If staff need to access files from a phone (or another device such as a tablet or laptop) while away from the office, secure file sharing “cloud” services exist to help manage security. Look for “No-Knowledge” or “Zero-Knowledge” encryption options where the tech company itself cannot see the content of the files because they do not hold the encryption key – only the program does. Also, choose a service that allows you to control user-by-user access to the files so you can add or revoke access at any time.

Another option is to use a VPN (Virtual Private Network) from a reputable provider, which will provide a strong layer of security for the data that staff is sending and accessing. Bear in mind that a VPN won’t protect the data from access or monitoring while the data is on the phone, but will increase data security while it is in transit. Read more in our handout, WiFi Safety & Privacy: Tips for Victim Service Agencies & Survivors.

 

Contacts, Call Logs & Text Logs

Minimize the amount of information saved on the phone. Your policies should include deleting information regularly, in most cases as soon as possible.

Recommendations

  • Don’t save survivor contact information in a mobile phone.
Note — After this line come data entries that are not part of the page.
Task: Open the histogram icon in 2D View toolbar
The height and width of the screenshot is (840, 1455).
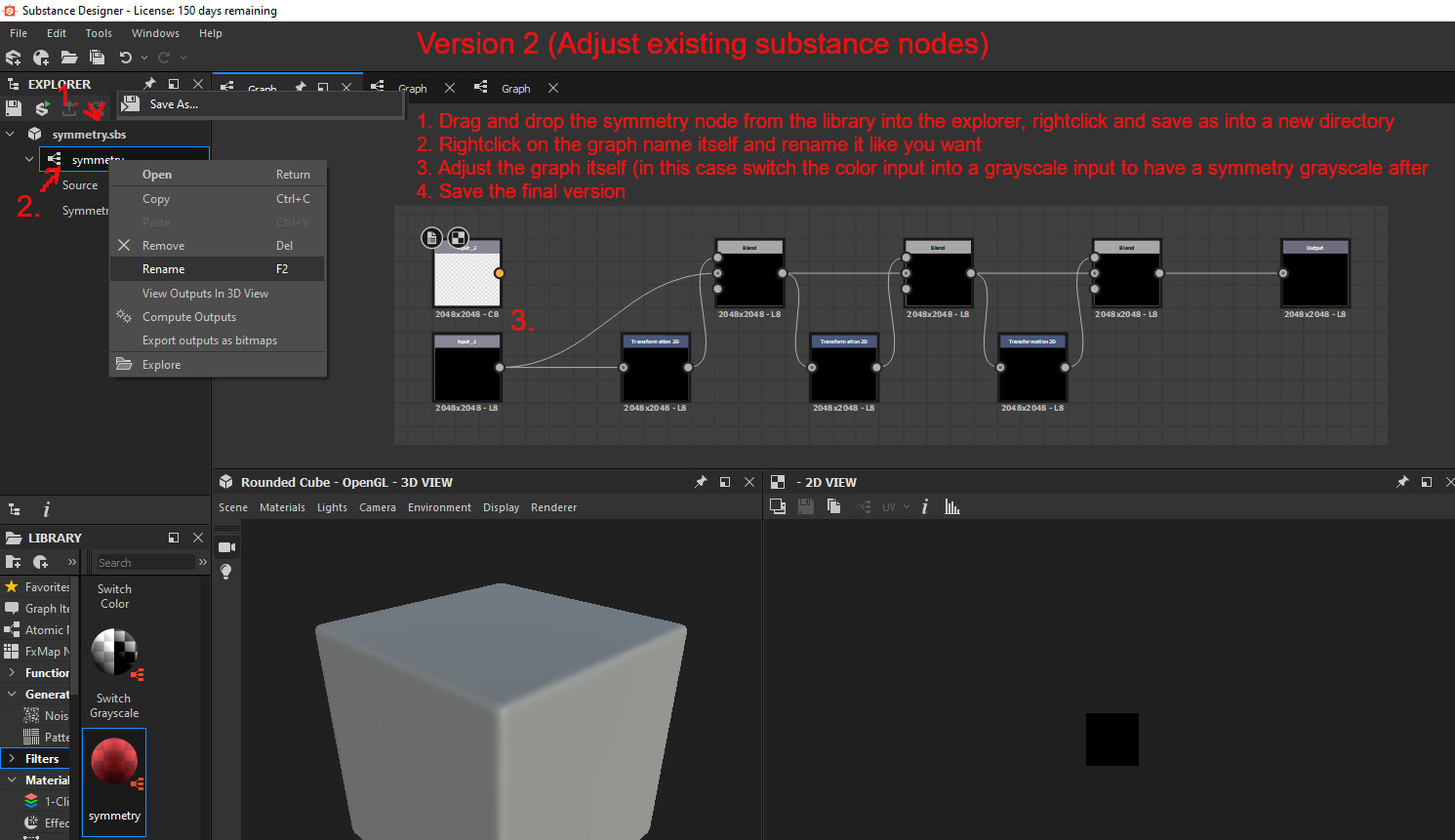Action: 951,506
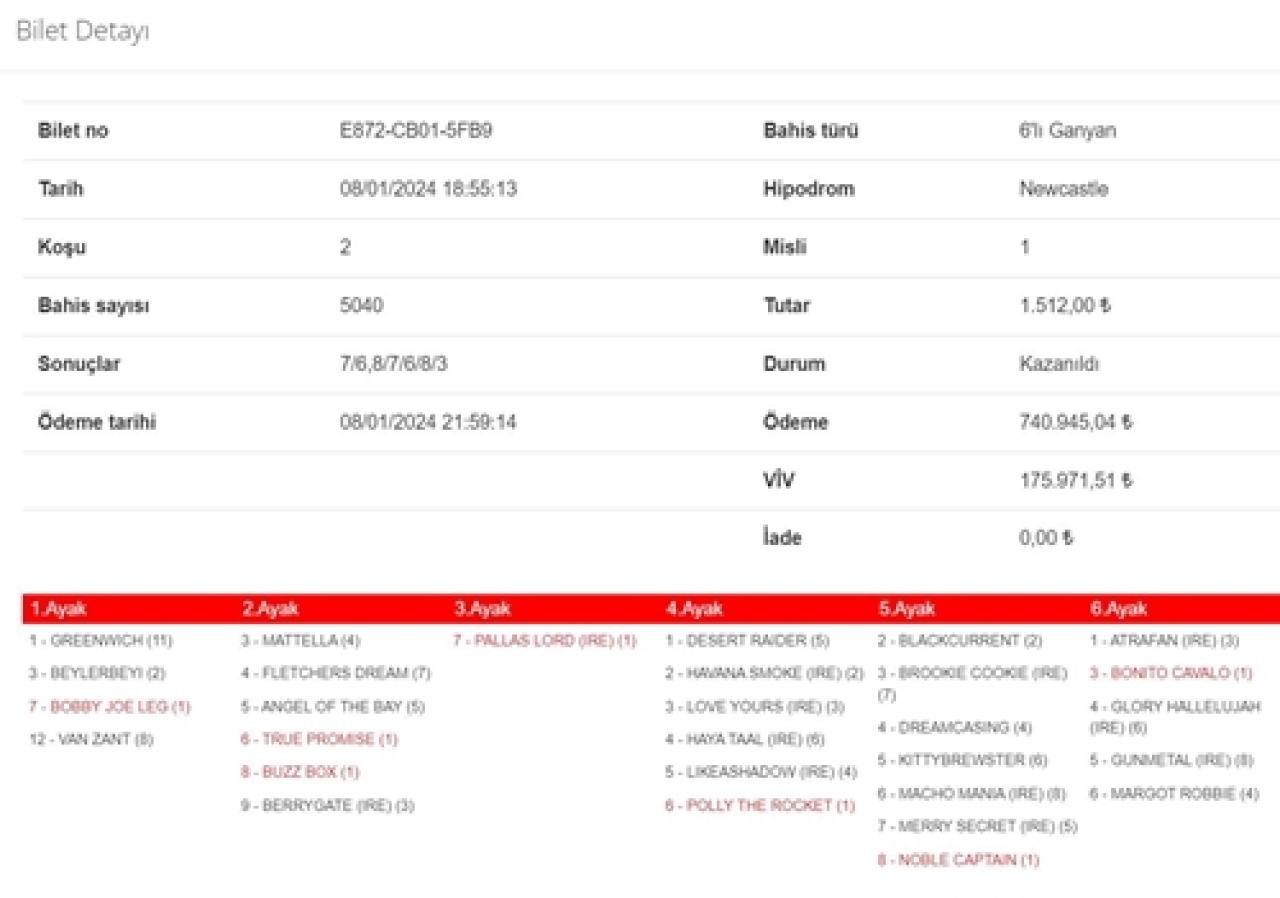Click the winning horse BOBBY JOE LEG

(x=109, y=707)
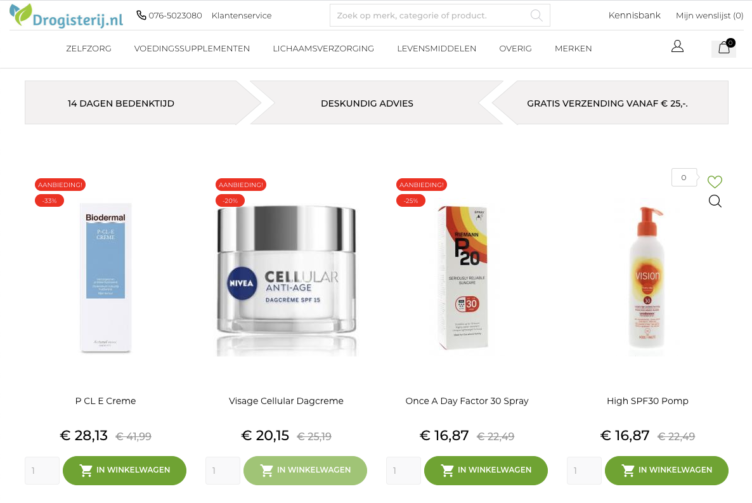752x503 pixels.
Task: Open Nivea Cellular Anti-Age product image
Action: 286,281
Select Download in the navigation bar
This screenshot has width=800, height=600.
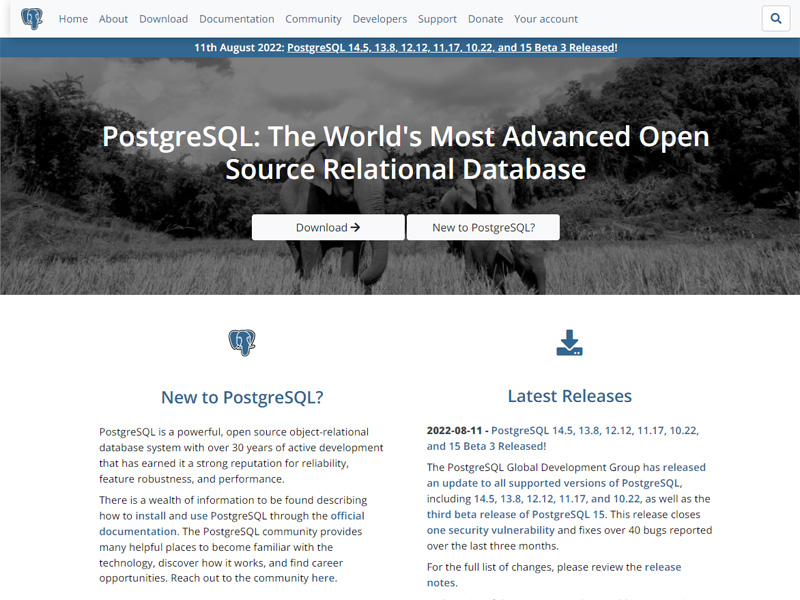coord(163,18)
  • All incoming and outgoing calls and texts should be purged regularly.

  • If the phone has both internal memory and a memory card, save to only one and regularly delete from that. Saving to a memory card offers greater protection since a memory card can be removed and destroyed.

  • Before getting rid of a phone or updating the phone to give to a new advocate, reset the phone to factory settings to clear any data that is on the phone.

 

Calendars

If the calendar on the phone includes appointments with survivors, schedule survivor information in a way that reduces the likelihood of it being identifying. Some calendar programs allow users to create multiple calendars. Consider creating a calendar for only appointments, which can be synced to the phone and then deleted when no longer needed.

  

Personal Accounts on Work Phones

Smartphones, and the apps installed on them, have the ability to have more than one account configured to it. Staff should not have personal accounts configured to a work phone. Having a personal account on the phone could lead to accidentally mixing survivor information with personal information or accounts. This also protects advocates’ privacy, since personal information on a program-issued phone might make that information accessible to the program.

When Advocates Use Their Personal Mobile Phones

While it is our recommendation that programs provide mobile phones to advocates for work purposes, in the rare situation when advocates use their personal mobile phone to communicate with survivors it should be done so with specific consideration to privacy and safety.

Recommendations

  • Advocates can use a virtual phone service and voicemail to contact a survivor,  allowing the advocate to keep private their phone number.

  • Alternatively, an advocate can prevent their number from showing in the receiver’s Caller ID by either dialing *67 before dialing the number or turn off “Show My Caller ID” in the smartphone settings.

  • Call logs and text message logs related to communication with survivors should be deleted immediately from the advocate’s phone. Survivor’s contact information should not be saved in the phone or the advocate’s account.

  • Programs might consider including some of the basic privacy and security practices described above in a Mobile Phone User Agreement.